Most painters with talent to burn are successful in their lifetimes, with Sotheby’s, down through the ages, stamping ever-higher price tags on their work. Then there’s the occasional neglected genius — Van Gogh is our prime example, who died a pauper, with only a single painting sold in his lifetime, but of course now art lovers practically grovel before his “Starry Night” or, well, any of his canvases.

But there’s a middle way: Combine talent with desire for a clean, exuberant life, sell your pieces locally, and avoid, for the most part, all those headache-producing cocktail parties at Manhattan art galleries. That’s the Vineyard way to be an artist, and it was certainly the way of Olive “Cutie” Bowles, originally of the Bronx, and later Park Slope and Oak Bluffs. She died in September 2001 at the age of 89.

Cutie was born in St. Kitts with something like 23 siblings. (I asked her daughter Olive Tomlinson for the exact figure, who shrugged: “22, 23: at a certain point you stop counting.”) In New York in 1945, Cutie met and married banker and photographer William Bowles. It wasn’t until 1971, when they bought a summer house in Highland Park, Oak Bluffs, that she began to paint seriously, although she’d already hit one out of the park when Countee Cullen commissioned her to sculpt animal characters for his book The Lost Zoo.
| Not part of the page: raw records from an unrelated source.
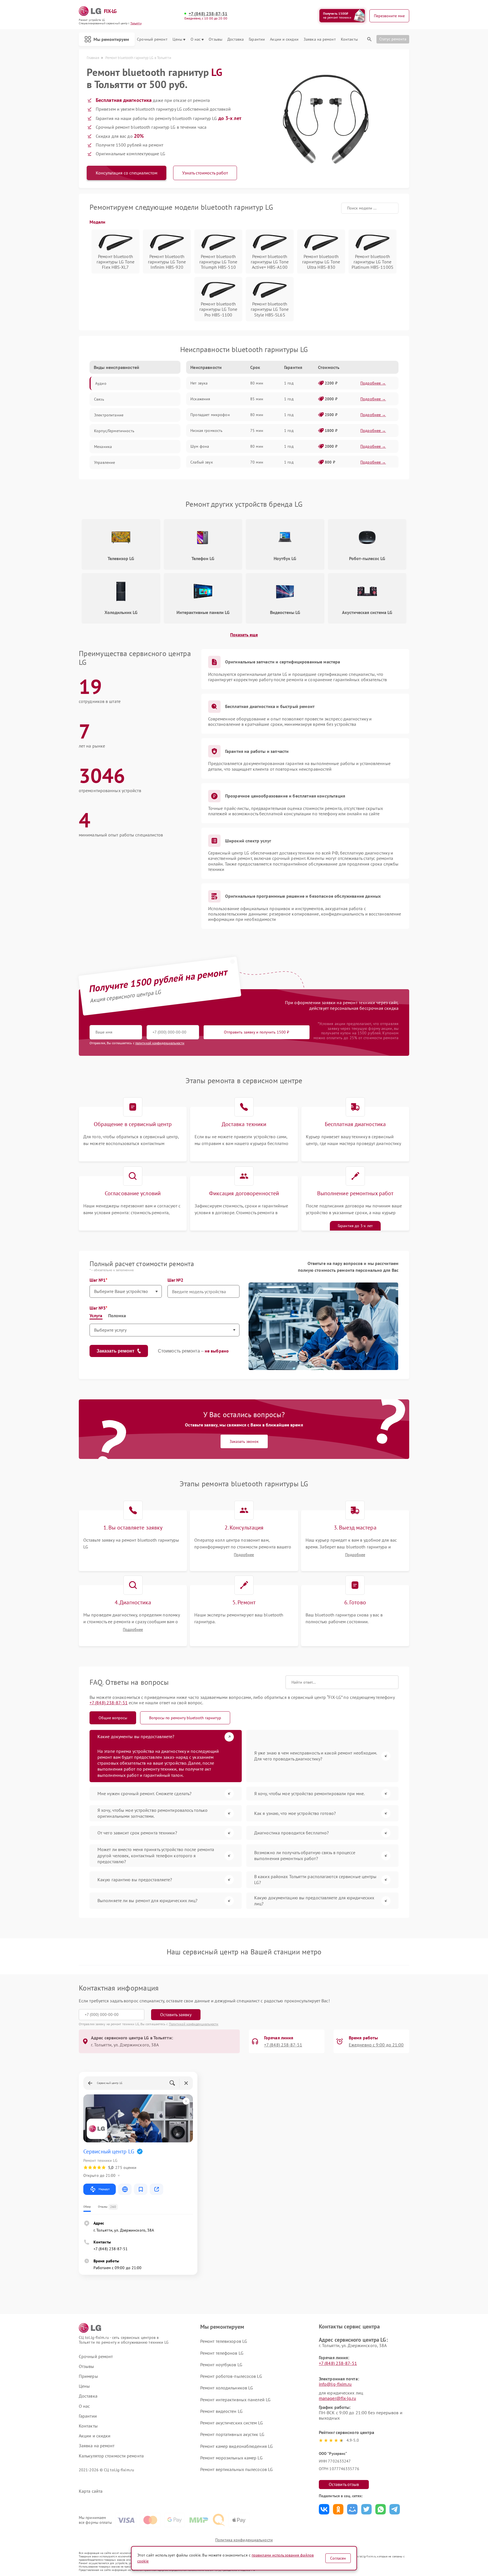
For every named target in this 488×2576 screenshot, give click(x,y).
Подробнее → (373, 383)
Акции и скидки (284, 39)
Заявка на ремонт (320, 39)
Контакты (349, 39)
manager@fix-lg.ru (337, 2398)
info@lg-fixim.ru (335, 2384)
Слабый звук (201, 462)
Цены (177, 39)
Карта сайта (91, 2491)
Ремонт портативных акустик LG (232, 2434)
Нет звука (199, 383)
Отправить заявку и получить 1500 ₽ (256, 1032)
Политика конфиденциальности (244, 2539)
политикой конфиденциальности (159, 1043)
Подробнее (244, 1554)
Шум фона (199, 446)
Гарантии (257, 39)
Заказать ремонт (115, 1351)
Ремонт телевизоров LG (223, 2341)
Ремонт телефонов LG (221, 2353)
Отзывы (215, 39)
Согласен (338, 2558)
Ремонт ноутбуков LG (221, 2364)
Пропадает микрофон (210, 414)
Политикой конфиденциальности (194, 2024)
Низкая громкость (206, 430)
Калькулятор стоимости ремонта (111, 2456)
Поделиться (324, 2509)
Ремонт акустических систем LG (231, 2423)
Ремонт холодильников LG (226, 2388)
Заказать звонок (244, 1441)
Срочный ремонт (152, 39)
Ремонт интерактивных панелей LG (235, 2399)
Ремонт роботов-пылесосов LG (231, 2376)
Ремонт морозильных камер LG (231, 2458)
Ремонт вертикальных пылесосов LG (236, 2469)
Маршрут (104, 2189)
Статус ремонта (392, 38)
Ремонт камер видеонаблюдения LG (236, 2446)
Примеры (88, 2376)
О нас (196, 39)
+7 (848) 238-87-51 (208, 13)
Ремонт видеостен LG (221, 2411)
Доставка (235, 39)
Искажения (200, 398)
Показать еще (244, 634)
The figures now reside in the permanent collection at Atlanta University.

So what did Cutie paint? The answer: Everything! Basketball figures, even though she had zero interest in sports, a Playboy nude at a window beside an array of flowers in a bowl, guitar pickers, dark cities, bright beaches, schoolkids in black-and-red uniforms, tour jetḗ dancers, and three handsome ladies at a bar, the work titled “Three Bored Whores.”
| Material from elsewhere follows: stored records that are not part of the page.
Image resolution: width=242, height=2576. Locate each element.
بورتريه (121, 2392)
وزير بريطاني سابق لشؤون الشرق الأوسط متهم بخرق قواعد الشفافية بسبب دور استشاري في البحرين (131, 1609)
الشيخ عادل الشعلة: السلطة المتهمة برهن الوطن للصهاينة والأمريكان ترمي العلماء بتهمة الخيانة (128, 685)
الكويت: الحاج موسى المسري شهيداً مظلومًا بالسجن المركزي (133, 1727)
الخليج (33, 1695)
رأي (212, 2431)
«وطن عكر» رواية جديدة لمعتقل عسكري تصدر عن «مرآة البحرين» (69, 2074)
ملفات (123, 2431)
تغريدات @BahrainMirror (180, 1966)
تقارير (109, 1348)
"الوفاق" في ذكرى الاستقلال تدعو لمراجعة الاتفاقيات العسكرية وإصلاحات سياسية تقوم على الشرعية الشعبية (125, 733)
Gerald Ford in The MV Times wrote in the 1980s about Cutie’s style: Her “personal charm flows like a fast river downhill into her paintings, and she is absolutely undaunted by any subject. She could liven a corporate tax seminar. She could spark a cold engine on a damp day, light a fire with a single log and a check stub, touch off a torch, dazzle a drizzle and — always light up your day.”

In the meantime, she won plenty of awards, held an annual sale in her cottage to unload scads of finished work, but she never felt spurred to do somersaults commercially: “Life is too short. I know a great painter [probably Lois Jones; the two were tight friends], and she’s always tracking these big pictures back and forth, and I don’t want to. I’ve got too many other things to do. It’s a hassle!”
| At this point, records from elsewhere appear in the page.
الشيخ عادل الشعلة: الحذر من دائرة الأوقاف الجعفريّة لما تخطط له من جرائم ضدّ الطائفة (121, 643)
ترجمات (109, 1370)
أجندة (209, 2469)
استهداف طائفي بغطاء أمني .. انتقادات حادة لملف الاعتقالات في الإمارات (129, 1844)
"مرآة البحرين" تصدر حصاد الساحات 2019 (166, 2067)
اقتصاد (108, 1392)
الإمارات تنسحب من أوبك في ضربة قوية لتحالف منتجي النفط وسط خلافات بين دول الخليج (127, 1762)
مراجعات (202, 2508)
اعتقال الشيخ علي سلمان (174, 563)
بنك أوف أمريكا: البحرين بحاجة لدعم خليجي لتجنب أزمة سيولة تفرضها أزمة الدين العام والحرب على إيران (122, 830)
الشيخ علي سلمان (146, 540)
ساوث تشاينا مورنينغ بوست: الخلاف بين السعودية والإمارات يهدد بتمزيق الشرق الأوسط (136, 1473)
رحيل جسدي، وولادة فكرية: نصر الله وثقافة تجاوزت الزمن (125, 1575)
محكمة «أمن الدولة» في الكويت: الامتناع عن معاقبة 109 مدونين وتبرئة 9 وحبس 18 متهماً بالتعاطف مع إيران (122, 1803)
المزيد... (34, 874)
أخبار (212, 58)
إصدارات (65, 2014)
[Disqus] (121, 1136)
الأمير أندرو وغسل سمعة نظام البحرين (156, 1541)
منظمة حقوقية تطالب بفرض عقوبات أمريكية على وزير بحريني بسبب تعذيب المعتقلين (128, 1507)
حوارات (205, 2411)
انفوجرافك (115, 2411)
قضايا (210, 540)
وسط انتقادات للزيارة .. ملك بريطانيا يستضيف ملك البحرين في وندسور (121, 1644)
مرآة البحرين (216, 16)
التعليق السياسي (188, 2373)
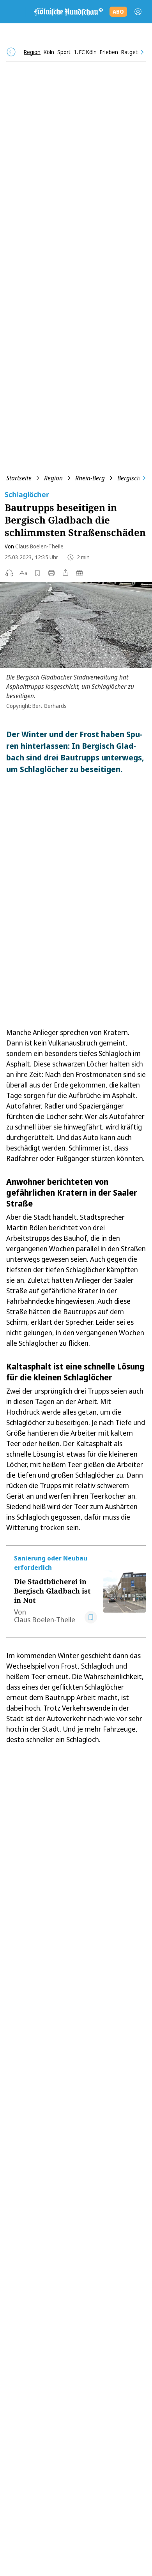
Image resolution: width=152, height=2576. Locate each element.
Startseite (19, 478)
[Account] (138, 12)
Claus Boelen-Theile (39, 546)
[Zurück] (11, 52)
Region (53, 478)
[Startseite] (68, 12)
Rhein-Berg (90, 478)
Her daughter Olive Tomlinson, also a painter, and a dear friend of mine, is considered by many to be the funniest woman on the Island. So I put the question to her recently, “Was your mother even funnier than you?”

Olive looked thoughtful, then said, “No, she wasn’t funnier. But she was nicer.”

I joked, “Well, that wouldn’t be hard!”

Olive laughed: “Yeah, a sock monkey could do it!”

Cutie’s bright oils, vital and sophisticated, continue to excite people as they’re spotted in Island living rooms. If she’d possessed any marketing instincts, she might now be considered the American Matisse. But wait. Her celebrity is growing. This August at the Oak Bluffs library, under the helm of 29-year-old wunderkind program director Nate Luce, her work will grace the walls of the large community room. Mr. Luce says the overall program is being called “The African American Literature and Culture Program.” Jamaican-born poet Safiya Sinclair will read her work, and Boston professor Nicole Aljoe will lecture on 18th and 19th century black American writers. Author Skip Finley will discuss black whaling captains.

And there’s more: Martha’s Vineyard Museum director Anna Barber is curating the full Cutie Bowles exhibit, while simultaneously putting together a catalogue of all the artist’s known works around the Island.

Do I hear Sotheby’s calling?

 

The opening reception for the second annual Oak Bluffs “African American Literature and Culture Festival” will be held Friday, August 4, from 6 to 8 pm at the Oak Bluffs library. The next day will feature speakers.